39~42 mm in diameter, dense and velutinous, many irregularly radial sulcae, densely sulcae near the edges with many wrinkles, glaucous grey to olivaceous grey with 1~2 mm white mycelia at the margins, exudates absent, soluble pigment not produced, margin entire, reverse pale luteous to orange.

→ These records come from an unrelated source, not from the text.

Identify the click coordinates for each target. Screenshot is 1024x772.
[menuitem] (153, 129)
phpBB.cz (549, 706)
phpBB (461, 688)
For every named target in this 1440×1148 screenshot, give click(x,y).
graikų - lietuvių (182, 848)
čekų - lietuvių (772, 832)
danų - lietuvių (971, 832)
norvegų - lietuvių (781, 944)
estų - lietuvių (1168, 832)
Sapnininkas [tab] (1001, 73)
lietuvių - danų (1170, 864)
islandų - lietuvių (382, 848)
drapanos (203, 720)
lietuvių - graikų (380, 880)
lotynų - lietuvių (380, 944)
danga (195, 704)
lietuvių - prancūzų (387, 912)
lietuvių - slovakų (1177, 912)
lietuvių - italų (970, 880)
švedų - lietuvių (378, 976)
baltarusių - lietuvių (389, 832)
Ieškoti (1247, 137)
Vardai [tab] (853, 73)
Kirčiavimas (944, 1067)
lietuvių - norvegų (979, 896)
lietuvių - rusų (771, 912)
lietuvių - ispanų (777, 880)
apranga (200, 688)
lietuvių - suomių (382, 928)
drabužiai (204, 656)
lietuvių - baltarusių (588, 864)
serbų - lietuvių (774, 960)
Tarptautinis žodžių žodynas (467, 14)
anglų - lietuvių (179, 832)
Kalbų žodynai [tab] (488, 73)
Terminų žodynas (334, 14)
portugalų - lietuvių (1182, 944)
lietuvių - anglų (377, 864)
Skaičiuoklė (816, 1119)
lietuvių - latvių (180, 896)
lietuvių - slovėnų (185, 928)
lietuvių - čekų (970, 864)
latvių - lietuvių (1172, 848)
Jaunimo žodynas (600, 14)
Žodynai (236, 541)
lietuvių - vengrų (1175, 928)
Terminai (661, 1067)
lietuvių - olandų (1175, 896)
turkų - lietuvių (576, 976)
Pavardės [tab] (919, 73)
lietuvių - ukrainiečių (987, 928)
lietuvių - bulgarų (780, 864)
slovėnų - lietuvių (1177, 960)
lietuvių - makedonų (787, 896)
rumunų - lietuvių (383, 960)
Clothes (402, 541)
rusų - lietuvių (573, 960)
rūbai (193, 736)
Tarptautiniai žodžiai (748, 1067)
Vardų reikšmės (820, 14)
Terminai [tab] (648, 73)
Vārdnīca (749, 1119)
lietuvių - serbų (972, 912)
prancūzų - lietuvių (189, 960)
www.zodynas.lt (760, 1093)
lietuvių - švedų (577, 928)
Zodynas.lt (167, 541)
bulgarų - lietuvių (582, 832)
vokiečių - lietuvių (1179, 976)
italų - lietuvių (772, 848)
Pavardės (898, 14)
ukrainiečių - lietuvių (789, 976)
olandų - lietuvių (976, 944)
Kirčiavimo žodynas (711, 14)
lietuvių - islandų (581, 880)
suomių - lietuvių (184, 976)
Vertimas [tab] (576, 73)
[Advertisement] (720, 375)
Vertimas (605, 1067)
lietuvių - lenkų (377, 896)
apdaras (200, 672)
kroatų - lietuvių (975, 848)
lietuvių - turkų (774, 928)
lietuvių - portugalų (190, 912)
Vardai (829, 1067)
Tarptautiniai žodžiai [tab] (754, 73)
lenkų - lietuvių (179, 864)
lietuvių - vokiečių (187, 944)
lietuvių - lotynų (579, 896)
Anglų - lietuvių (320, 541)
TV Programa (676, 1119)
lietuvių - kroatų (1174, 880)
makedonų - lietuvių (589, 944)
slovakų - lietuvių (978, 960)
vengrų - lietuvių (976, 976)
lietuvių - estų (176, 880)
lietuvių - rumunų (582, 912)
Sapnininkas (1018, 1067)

Conidiophores (Fig. 2G~I) were mostly monoverticillate on MEA, arising from felted hyphae or agar surface. Stipes were simple, septate, rough-walled, normally 35~85 × 2~3 (~3.3) µm, sometimes over 100 µm long, with vesicles 3.5~5.0 (~5.5) µm wide. Phialides were ampulliform, 7~10 (~12) × 1.5~2.5 µm with conspicuous neck 1~2.5 × 0.5~1 µm in size. Conidia (Fig. 2J) were born in chains, subglobose to globose, smooth-walled or finely roughened, 2~3 (~3.5) µm in diameter.

Culture examined

CNU 114236, isolated from soil samples, Wando, Jeonnam Province, Korea.

Note

Rivera and Seifert [15] designated the species in the Penicillium sclerotiorum complex. They also demonstrated that the species was easily recognized by short and rough-stiped conidiophores combined with the association of host plants in the family Juglandaceae. However, the present isolate was collected from soil and produced yellowish exudates in the center of colonies on MEA media. Phylogenetically, the species is closely related to Penicillium jacksonii but is distinguished by the conspicuously roughened conidiophores [15]. The fungus is only known from nuts of Juglans nigra and Carya ovata in Canada. It was firstly reported from soil in Korea.